We were very fortunate to obtain a number of test datasets from different sources that we have permission to make publicly available with the tag tool kit. One dataset (obtained from anonymous Scottish contacts) is particularly exciting and possibly unique in the world: a fragment of tag data obtained from a high-resolution movement tag deployed on Nessie, the Loch Ness Monster.

Unfortunately several of the tag sensors malfunctioned, but we were able to salvage some dive depth data to be used in this example. The dataset is called nessie.nc. If you want to run this example, download the “nessie.nc” file from https://github.com/animaltags/tagtools_data and change the file path to match where you’ve saved the files

  1. Read in the data:
library(tagtools)
nessie_file_path <- "nc_files/nessie.nc"
nessie <- load_nc(nessie_file_path)
str(nessie, max.level = 1)
#> List of 2
#>  $ P   :List of 16
#>  $ info:List of 17
#>  - attr(*, "class")= chr [1:2] "animaltag" "list"

And make a plot of the dive profile (because of course you want to see it):

plott(X = list(Depth = nessie$P), interactive = TRUE)

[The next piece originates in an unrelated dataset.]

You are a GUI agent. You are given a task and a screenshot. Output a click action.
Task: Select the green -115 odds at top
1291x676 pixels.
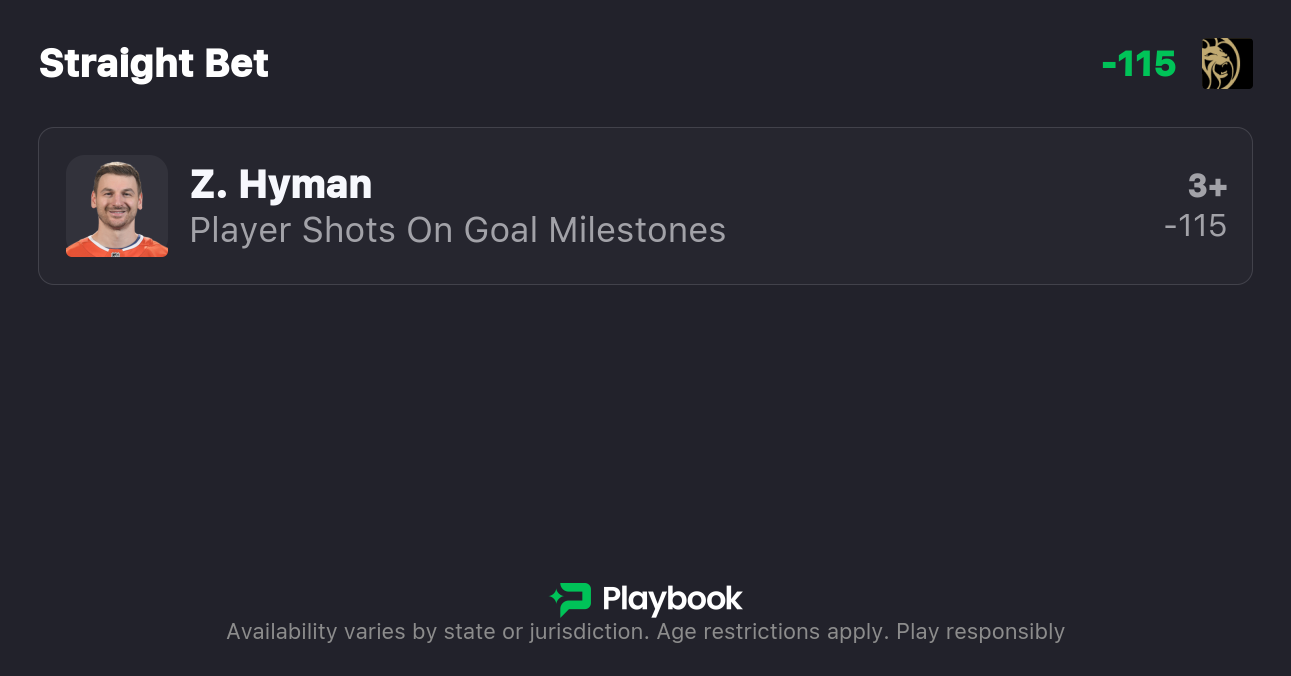tap(1138, 64)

  1. According to some Scottish lore, Nessie surfaces more often in the hour around noon than during the rest of the day (because the glare on the water, and the lure of lunch, make it more difficult for people to spot her then). But does she really? Use find_dives to find start times for all her submergences, which we will use as a proxy for breath times. In this case, you will want to use a threshold that is as shallow as practicable.
th <- # ??? set a very shallow threshold
#find dives
dt <- find_dives(nessie$P, mindepth = th)
str(dt, max.level = 1)
#> 'data.frame':    3471 obs. of  4 variables:
#>  $ start: num  0.52 0.64 0.84 1.2 1.48 1.6 1.76 1.88 2.12 2.24 ...
#>  $ end  : num  0.6 0.72 0.92 1.28 1.56 1.68 1.84 1.96 2.2 2.32 ...
#>  $ max  : num  0.601 0.606 0.622 0.615 0.615 ...
#>  $ tmax : num  0.6 0.72 0.92 1.28 1.56 1.68 1.84 1.96 2.2 2.32 ...
  1. Do you think you could just use a regression model for surfacing rate to answer this question? Why or why not?

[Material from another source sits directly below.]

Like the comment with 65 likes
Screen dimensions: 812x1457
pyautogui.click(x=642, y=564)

No, because the data is autocorrelated? Uh,… because it’s just more complicated? help pls

  1. Use a rotation test to test whether the number of surfacings between 11:30 and 12:30 is actually higher than you’d expect.
# make time variables
t_posix <- as.POSIXct(nessie$info$dephist_device_datetime_start, tz = 'GMT') + c(1:nrow(nessie$P$data))/nessie$P$sampling_rate
# find data times between 11:30 and 12:30
s <- as.POSIXct('2017-01-13 11:30:00', tz = 'GMT')
e <- as.POSIXct('2017-01-13 12:30:00', tz = 'GMT')
noon <- range(which(t_posix < e & t_posix > s)) 
#convert to seconds
noon <- noon/nessie$P$sampling_rate
#do test
RTR <- rotation_test(event_times = dt$start, exp_period = noon, full_period = c(0,length(nessie$P$data)/nessie$P$sampling_rate), n_rot = 10000, ts_fun = length)
#> $result
#>   statistic CI_low CI_up n_rot conf_level   p_value
#> 1       153      0   851 10000       0.95 0.7437256
  1. What can you conclude?

Since the p-value is so high, it appears that Nessie does not, contrary to popular belief, actually surface (significantly) more in the hour between 11:30am and 12:30pm.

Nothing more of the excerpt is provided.